··· Available records
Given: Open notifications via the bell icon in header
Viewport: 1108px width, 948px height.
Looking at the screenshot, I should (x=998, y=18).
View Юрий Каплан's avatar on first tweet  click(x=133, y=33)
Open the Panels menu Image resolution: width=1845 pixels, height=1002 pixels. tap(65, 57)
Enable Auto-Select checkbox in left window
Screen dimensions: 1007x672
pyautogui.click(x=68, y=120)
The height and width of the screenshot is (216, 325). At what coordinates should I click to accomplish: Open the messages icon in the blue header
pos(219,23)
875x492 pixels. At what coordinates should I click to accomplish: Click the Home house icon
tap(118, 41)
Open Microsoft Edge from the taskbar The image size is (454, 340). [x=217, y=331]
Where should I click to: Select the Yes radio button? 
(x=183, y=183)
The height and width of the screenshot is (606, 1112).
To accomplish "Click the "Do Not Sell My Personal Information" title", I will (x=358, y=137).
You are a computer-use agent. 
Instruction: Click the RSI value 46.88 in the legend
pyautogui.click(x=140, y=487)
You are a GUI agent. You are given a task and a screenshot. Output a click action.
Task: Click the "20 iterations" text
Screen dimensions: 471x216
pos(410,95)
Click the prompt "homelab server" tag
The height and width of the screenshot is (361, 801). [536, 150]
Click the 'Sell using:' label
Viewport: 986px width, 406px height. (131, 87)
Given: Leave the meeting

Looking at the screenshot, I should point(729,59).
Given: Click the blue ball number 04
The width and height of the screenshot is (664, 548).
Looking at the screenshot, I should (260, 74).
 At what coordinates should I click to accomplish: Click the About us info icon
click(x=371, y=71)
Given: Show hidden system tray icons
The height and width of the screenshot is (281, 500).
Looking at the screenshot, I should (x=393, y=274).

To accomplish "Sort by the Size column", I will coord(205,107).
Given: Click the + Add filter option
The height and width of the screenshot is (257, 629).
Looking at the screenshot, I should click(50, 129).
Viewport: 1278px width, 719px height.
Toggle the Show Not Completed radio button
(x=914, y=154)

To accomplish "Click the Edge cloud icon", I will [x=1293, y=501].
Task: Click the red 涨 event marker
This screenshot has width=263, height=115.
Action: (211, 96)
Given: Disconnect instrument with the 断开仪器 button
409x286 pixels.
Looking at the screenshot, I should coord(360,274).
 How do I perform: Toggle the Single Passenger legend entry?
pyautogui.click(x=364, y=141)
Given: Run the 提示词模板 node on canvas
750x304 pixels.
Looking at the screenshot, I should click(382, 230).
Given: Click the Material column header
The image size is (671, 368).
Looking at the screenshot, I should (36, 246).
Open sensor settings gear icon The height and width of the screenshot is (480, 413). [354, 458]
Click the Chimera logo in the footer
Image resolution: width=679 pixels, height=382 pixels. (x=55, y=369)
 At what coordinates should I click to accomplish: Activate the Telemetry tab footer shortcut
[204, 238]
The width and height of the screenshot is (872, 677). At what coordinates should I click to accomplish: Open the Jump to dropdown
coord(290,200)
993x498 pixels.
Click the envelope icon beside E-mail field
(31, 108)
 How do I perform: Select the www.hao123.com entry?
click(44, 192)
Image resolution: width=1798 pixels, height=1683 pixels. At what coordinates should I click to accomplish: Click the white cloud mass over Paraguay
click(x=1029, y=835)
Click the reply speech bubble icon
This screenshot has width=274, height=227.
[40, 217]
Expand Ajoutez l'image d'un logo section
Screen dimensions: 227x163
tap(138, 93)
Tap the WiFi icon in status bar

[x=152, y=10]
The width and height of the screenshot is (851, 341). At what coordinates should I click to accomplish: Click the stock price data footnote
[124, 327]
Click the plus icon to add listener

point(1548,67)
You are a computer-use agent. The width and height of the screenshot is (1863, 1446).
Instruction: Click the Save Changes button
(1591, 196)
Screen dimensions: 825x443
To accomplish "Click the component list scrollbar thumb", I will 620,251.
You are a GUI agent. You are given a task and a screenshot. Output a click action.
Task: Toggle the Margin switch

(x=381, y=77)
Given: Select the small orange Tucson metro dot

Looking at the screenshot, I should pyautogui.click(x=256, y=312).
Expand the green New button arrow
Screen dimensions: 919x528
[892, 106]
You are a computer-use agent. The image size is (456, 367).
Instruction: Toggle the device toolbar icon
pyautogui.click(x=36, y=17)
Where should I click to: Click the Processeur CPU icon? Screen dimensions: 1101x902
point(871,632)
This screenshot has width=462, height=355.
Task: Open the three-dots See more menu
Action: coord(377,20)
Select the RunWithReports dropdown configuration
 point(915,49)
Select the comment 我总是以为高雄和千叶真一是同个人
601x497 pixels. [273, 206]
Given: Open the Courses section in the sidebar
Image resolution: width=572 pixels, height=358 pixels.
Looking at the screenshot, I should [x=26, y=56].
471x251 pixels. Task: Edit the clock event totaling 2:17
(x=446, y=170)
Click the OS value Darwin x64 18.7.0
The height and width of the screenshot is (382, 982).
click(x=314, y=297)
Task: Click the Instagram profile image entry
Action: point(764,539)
······
### [About this exercise]
All lines above between those holding "The width and height of the screenshot is (851, 341)." and "Given: Open the", inclusive, must be set down unchanged, and no other line may be included.

### [Completed task]
The width and height of the screenshot is (851, 341). At what coordinates should I click to accomplish: Click the stock price data footnote
[124, 327]
Click the plus icon to add listener

point(1548,67)
You are a computer-use agent. The width and height of the screenshot is (1863, 1446).
Instruction: Click the Save Changes button
(1591, 196)
Screen dimensions: 825x443
To accomplish "Click the component list scrollbar thumb", I will 620,251.
You are a GUI agent. You are given a task and a screenshot. Output a click action.
Task: Toggle the Margin switch

(x=381, y=77)
Given: Select the small orange Tucson metro dot

Looking at the screenshot, I should pyautogui.click(x=256, y=312).
Expand the green New button arrow
Screen dimensions: 919x528
[892, 106]
You are a computer-use agent. The image size is (456, 367).
Instruction: Toggle the device toolbar icon
pyautogui.click(x=36, y=17)
Where should I click to: Click the Processeur CPU icon? Screen dimensions: 1101x902
point(871,632)
This screenshot has width=462, height=355.
Task: Open the three-dots See more menu
Action: coord(377,20)
Select the RunWithReports dropdown configuration
 point(915,49)
Select the comment 我总是以为高雄和千叶真一是同个人
601x497 pixels. [273, 206]
Given: Open the Courses section in the sidebar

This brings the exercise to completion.